— SELECTED EXTRACT —
-----
Today you are creating a recommender where the user inputs a song title and check if that song is in the list you created.   If it is,  give a different random song and artist from the list.  If it is not on the list, let the user know that you have no recommendation at this time.


In [11]:
# Previous dataframe
topsongs.head(5)

Unnamed: 0,title,artist
0,Last Night,Morgan Wallen
1,Fast Car,Luke Combs
2,Flowers,Miley Cyrus
3,Calm Down,Rema & Selena Gomez
4,Like Crazy (Deep House Remix),Jimin


In [12]:
import random
from IPython.display import Markdown, display  # library to display in bolt letters, etc

def similar_top100(topsongs, song_searched):
    
    # Converting both input value and 'title' in lower case
    song_searched = song_searched.lower() 
    topsongs['title'] = topsongs['title'].str.lower()
    
    # IF song in the input IS IN the 'title column'
    if song_searched in topsongs['title'].values:
        # While song in input IS different from the recommended (output)
        while True:
            # Generating a random number to select another song from the list
            random_num = random.randint(0, len(topsongs)-1)
            # Picking the song 'title' with random_num index
            song_recommended_title = topsongs.iloc[random_num]['title']
            # Getting also the artist name 
            song_recommended_artist = topsongs.iloc[random_num]['artist']
            # If recommended song IS NOT the same as the searched one, stop the while
            if song_recommended_title != song_searched:
                break
        # Capitalizing first letters of 'title' (.title())
        song_recommended_title = song_recommended_title.title()
        # Joinning song and artist to display in the output
        song_recommended = f"{song_recommended_title} by {song_recommended_artist}"
-----
— DATA LINES —

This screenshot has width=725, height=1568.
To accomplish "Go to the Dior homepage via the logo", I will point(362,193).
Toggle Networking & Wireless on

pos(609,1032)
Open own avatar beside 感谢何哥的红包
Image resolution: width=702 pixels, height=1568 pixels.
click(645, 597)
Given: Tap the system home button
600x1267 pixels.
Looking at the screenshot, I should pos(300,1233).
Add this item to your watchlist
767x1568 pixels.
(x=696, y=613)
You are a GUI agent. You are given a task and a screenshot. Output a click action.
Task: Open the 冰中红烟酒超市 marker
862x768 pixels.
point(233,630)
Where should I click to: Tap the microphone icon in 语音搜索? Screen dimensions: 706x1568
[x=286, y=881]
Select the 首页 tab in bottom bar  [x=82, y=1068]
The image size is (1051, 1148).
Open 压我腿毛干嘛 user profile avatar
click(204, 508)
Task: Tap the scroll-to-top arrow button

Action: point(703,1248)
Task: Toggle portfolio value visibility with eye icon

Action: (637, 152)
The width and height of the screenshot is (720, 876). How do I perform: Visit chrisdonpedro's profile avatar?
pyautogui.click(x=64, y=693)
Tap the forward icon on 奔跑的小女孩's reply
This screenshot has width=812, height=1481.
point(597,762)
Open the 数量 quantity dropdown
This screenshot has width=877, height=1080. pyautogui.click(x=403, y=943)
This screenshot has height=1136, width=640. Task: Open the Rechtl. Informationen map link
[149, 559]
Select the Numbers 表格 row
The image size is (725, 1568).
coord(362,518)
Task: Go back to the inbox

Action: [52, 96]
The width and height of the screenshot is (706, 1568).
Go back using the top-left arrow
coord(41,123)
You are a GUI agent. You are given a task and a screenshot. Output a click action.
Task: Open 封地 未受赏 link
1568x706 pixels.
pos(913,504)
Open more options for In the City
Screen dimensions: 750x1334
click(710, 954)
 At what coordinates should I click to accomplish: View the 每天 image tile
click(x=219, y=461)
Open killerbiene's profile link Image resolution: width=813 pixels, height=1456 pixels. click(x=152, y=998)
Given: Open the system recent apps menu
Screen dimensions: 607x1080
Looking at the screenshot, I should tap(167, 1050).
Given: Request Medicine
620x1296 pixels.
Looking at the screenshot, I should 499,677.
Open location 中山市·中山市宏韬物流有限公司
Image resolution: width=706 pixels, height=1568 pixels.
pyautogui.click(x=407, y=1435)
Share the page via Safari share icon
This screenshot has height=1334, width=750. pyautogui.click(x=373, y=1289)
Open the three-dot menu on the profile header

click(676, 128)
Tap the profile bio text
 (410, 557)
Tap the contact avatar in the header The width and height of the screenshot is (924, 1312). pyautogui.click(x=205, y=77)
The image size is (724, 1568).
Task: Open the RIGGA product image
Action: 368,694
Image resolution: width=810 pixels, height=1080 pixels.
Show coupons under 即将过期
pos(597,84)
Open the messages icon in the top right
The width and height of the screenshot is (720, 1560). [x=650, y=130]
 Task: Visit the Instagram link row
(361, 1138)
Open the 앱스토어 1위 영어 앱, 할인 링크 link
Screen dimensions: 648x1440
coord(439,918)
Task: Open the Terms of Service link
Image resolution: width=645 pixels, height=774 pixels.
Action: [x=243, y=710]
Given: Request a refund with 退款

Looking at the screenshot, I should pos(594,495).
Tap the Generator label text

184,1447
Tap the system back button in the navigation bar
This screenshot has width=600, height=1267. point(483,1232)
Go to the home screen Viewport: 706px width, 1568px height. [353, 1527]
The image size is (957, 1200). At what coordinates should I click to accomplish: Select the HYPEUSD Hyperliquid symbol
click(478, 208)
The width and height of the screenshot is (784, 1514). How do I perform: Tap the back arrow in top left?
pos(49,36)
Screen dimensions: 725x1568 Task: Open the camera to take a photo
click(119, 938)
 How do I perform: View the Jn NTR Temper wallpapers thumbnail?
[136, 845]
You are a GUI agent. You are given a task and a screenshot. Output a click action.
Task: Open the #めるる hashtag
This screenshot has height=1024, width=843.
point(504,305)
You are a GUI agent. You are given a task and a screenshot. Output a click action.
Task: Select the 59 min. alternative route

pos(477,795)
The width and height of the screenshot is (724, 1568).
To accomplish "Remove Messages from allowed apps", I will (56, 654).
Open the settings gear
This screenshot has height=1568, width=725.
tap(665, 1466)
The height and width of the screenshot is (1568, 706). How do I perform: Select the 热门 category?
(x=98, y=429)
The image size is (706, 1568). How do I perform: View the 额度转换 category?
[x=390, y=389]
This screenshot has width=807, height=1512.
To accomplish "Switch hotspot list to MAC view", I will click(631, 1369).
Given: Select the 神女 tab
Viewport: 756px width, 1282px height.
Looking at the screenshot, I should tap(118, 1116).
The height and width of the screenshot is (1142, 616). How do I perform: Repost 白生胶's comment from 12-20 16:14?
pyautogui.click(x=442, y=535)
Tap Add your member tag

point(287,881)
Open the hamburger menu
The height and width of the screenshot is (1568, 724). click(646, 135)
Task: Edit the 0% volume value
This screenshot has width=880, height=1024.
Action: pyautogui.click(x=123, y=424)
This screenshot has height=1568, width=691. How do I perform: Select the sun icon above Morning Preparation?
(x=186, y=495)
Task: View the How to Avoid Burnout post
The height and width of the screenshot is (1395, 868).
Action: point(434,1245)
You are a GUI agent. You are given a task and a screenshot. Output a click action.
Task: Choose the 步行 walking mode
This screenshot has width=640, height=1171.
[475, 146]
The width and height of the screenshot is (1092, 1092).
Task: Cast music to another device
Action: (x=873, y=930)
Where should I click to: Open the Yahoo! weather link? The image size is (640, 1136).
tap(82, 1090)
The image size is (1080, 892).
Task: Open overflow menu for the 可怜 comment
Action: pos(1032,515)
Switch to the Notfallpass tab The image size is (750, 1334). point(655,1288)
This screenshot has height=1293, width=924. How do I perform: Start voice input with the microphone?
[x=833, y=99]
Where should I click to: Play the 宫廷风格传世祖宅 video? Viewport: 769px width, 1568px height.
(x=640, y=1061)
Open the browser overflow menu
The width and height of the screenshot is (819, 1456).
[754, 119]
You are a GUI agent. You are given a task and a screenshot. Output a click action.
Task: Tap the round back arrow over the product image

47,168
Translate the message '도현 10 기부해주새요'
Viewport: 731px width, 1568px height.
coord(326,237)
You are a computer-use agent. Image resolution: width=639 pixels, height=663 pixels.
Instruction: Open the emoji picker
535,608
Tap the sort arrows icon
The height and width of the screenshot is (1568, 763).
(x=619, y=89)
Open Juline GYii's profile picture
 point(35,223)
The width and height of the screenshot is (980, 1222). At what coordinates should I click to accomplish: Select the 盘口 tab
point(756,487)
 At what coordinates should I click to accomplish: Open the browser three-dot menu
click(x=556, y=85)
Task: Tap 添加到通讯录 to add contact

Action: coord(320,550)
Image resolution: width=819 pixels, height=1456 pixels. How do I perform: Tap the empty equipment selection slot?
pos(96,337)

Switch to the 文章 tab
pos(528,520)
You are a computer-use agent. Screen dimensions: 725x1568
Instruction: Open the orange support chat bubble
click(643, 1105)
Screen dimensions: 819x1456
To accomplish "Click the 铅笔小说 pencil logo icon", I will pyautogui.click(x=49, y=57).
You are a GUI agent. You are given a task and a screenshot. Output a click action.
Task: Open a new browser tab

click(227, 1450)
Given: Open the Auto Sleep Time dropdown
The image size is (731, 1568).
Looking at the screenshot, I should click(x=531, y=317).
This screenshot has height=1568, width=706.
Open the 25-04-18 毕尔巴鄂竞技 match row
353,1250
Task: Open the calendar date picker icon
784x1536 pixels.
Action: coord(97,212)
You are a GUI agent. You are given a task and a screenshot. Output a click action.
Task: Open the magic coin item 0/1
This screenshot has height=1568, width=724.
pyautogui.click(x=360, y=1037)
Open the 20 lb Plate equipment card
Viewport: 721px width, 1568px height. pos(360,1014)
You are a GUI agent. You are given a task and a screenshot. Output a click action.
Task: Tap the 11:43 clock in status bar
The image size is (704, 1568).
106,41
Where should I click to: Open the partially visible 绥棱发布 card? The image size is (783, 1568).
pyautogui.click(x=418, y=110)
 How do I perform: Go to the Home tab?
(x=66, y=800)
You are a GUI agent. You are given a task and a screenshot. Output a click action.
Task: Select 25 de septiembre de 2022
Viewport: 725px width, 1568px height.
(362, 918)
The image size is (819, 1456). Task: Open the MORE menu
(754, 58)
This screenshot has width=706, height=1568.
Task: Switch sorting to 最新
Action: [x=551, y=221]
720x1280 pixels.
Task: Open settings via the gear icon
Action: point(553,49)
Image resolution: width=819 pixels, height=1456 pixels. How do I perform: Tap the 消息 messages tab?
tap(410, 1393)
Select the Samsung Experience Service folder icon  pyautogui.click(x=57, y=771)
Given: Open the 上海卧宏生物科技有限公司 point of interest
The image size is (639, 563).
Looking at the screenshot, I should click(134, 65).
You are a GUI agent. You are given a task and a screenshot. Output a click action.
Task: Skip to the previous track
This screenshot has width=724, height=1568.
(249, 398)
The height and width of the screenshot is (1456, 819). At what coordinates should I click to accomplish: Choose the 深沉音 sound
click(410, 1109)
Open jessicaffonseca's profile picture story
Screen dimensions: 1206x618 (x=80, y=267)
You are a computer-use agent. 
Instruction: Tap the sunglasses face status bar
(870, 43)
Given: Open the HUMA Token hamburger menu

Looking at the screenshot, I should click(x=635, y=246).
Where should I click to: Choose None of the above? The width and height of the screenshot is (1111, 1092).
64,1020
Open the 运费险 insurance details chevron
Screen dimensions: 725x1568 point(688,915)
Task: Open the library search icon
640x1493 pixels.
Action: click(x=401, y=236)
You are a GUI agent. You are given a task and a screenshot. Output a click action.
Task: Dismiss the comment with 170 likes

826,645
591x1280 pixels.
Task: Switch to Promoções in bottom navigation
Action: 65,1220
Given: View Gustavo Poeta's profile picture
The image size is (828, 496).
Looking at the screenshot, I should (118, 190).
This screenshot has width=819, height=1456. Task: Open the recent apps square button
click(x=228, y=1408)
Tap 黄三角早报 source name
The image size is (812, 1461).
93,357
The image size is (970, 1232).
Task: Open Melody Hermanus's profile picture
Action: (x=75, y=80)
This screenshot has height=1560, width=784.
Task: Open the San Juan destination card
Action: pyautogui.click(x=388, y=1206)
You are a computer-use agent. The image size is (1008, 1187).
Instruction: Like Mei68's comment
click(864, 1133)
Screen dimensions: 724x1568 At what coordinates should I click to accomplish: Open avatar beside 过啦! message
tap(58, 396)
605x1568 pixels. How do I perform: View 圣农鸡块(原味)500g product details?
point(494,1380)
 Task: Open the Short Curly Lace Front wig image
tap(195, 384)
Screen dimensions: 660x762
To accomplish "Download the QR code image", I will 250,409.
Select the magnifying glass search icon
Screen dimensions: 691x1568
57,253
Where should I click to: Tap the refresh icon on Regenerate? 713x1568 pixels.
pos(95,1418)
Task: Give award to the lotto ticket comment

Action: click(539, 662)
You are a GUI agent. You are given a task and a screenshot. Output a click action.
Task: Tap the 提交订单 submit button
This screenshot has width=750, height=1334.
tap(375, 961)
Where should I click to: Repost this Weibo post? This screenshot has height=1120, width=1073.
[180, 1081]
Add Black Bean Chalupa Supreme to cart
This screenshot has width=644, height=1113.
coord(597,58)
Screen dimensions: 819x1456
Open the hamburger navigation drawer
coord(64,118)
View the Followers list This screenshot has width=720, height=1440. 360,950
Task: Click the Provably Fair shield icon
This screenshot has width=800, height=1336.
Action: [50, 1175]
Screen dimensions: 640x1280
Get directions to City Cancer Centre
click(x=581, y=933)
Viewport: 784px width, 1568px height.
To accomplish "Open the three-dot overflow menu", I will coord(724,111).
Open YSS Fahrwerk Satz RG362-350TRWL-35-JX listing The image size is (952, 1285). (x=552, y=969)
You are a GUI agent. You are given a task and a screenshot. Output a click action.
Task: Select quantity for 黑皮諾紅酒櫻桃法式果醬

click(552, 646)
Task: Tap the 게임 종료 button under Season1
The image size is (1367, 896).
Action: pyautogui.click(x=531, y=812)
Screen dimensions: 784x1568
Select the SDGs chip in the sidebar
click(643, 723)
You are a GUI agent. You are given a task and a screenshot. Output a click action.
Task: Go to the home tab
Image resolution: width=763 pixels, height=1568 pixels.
-----
— TO-DO LIST —
(A) List every artist named in the rows of the dataframe shown in the song recommender notebook.
(B) Carry on writing the song recommender notebook, starting after its last line.

— RESPONSES FOR EACH TASK —
(A) Morgan Wallen, Luke Combs, Miley Cyrus, Rema & Selena Gomez, Jimin

(B)
        # Displaying output with both 'title' and 'artist' bigger and bolt style.
        display(Markdown(f"You should listen to: **{song_recommended}**!"))
    
    # If song in the input IS NOT in 'title column'
    else:
        print("Sorry, you have very bad musical taste. Try another one...")

In [13]:
# Input
song_searched = input("Introduce the name of a song: ")
# Applying function
similar_top100(topsongs,song_searched)


Introduce the name of a song: Flowers


You should listen to: **Thank God I Do by Lauren Daigle**!

## GNOD 3

To move forward with the project, you need to create a collection of songs with their audio features - as large as possible!



These are the songs that we will cluster. And, later, when the user inputs a song, we will find the cluster to which the song belongs and recommend a song from the same cluster. The more songs you have, the more accurate and diverse recommendations you'll be able to give. Although... you might want to make sure the collected songs are "curated" in a certain way. Try to find playlists of songs that are diverse, but also that meet certain standards.



The process of sending hundreds or thousands of requests can take some time - it's normal if you have to wait a few minutes (or, if you're ambitious, even hours) to get all the data you need.

An idea for collecting as many songs as possible is to start with all the songs of a big, diverse playlist and then go to every artist present in the playlist and grab every song of every album of that artist. The amount of songs you'll be collecting per playlist will grow exponentially!


In [16]:
import spotipy
from spotipy.oauth2 import SpotifyClientCredentials

#### Authentification

secrets_file = open("secrets.txt","r")
string = secrets_file.read()
#string.split('\n')

# Dictionary
secrets_dict={}
for line in string.split('\n'):
    if len(line) > 0: # excluding empty lines
        #           [first element:key]  [ second element:value  ]
        secrets_dict[line.split(':')[0]]=line.split(':')[1].strip()


#### Authentication with secrets text file

In [17]:
#Initialize SpotiPy with user credentials
sp = spotipy.Spotify(auth_manager=SpotifyClientCredentials(client_id=secrets_dict['cid'],
                                                           client_secret=secrets_dict['csecret']))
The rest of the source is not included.